There are very limited places to stay around Bordeaux in a motorhome. So we stayed in one of the two available campsites and caught the bus in, which took just over an hour. This City was definitely worth the extra effort to go and see!
We got off the bus and decided rather than catch the tram across the Pont de Pierre we would walk across this bridge. This bridge was constructed in 1822 and has 17 arches which spread across the Garonne River.
We came across the Porte Cailhau which was a former defensive gate dedicated to King Charles VIII of France who was the victor of the Battle of Fornovo.
We continued further along the bank of the river and soon arrived at the Place de la Bourse. This was previously known as the Royal Square, along with the ‘Stock Market Building’ it was the place where trade prices were set in the 18th Century. In front of the centre lies the Fountains of Three Graces and on a clear sunny day you can see a brilliant reflection of the Place de la Bourse as it is the largest water mirror in Europe. Unfortunately the weather was a little dull but it was still a great sight to see.
We continued a little further and then come across the Monument aux Gironde. This is a tribute monument to the inhabitants of Gironde who died during the French Revolution. It also marks the entrance to the largest square in France.
We visited the Eglise Notre-Dame which was constructed by the Jacobins. It is lovely inside and has been used in a number of period drama films.
The Gothic style cathedral stands next to the Hotel de Ville and is simply stunning to look at.

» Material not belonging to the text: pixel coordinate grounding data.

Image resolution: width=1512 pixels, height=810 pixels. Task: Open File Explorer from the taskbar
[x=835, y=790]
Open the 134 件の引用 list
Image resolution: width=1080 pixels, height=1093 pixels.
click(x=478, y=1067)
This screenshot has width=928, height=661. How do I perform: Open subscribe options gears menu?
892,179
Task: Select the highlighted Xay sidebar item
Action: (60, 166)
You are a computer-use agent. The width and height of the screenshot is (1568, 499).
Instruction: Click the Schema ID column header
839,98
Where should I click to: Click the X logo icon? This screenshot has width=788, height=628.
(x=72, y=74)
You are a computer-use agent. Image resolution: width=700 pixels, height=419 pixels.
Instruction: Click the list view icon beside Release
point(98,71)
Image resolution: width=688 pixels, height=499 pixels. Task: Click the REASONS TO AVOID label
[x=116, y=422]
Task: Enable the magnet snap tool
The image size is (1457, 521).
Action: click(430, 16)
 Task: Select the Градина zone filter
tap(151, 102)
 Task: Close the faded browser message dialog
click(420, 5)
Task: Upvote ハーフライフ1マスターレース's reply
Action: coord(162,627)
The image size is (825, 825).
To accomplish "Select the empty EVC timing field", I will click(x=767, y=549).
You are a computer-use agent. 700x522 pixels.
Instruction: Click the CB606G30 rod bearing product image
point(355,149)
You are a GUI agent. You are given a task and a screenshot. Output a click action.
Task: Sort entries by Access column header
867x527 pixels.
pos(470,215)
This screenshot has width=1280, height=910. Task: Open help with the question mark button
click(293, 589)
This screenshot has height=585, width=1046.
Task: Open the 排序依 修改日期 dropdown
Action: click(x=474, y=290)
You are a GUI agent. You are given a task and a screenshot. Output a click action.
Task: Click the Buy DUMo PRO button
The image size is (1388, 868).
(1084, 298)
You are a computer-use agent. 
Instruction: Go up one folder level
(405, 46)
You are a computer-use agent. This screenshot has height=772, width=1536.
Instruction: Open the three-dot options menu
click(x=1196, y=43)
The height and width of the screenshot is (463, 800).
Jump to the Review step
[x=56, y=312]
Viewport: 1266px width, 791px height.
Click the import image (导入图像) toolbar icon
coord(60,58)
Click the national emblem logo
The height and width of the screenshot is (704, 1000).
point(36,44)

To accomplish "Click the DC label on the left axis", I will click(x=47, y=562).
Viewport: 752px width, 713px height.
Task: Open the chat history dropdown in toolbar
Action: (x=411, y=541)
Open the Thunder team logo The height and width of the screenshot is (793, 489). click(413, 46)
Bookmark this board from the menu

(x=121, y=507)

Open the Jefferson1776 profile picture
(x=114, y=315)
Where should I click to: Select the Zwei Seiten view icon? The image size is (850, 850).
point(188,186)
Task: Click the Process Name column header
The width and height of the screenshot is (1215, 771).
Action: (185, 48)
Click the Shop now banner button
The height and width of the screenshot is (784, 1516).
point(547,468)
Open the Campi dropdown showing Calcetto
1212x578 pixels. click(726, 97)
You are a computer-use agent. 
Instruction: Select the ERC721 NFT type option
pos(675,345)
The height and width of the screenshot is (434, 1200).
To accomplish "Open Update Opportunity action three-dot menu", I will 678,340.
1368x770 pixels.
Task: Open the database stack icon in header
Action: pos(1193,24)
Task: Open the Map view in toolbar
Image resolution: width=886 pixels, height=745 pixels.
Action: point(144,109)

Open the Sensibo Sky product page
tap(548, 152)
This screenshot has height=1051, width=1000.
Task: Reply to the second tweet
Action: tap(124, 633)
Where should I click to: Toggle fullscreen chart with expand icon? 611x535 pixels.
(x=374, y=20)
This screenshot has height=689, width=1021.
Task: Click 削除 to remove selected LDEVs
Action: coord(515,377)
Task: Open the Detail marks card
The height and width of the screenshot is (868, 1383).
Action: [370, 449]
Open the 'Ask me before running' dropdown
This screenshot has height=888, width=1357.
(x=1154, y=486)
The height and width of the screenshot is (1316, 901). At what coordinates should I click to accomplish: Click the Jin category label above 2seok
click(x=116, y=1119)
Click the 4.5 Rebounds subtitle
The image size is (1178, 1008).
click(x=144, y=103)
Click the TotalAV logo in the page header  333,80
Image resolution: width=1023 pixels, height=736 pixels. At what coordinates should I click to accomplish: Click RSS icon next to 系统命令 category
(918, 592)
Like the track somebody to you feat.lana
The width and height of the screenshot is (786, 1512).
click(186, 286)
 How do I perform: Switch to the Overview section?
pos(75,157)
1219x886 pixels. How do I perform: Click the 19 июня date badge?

There is also a bell tower that stands alone next to the cathedral which was built in the 15th century.
The last monument was the Grosse Cloche. This historic belfry is the only remains of the old defensive gate of the 13th century. The weather vane on the top represents a golden lion, symbol of the Kings of England. The bell was cast in 1775 and weighs a staggering 7,800 kg!
Apart from the UNESCO monuments as you wander around this remarkable city all the buildings are simply stunning.
Bordeaux is also the home of one of Europe’s longest shopping streets so this fabulous city really does have something for everyone.
If it isn’t on your must go there list we would highly recommend a visit.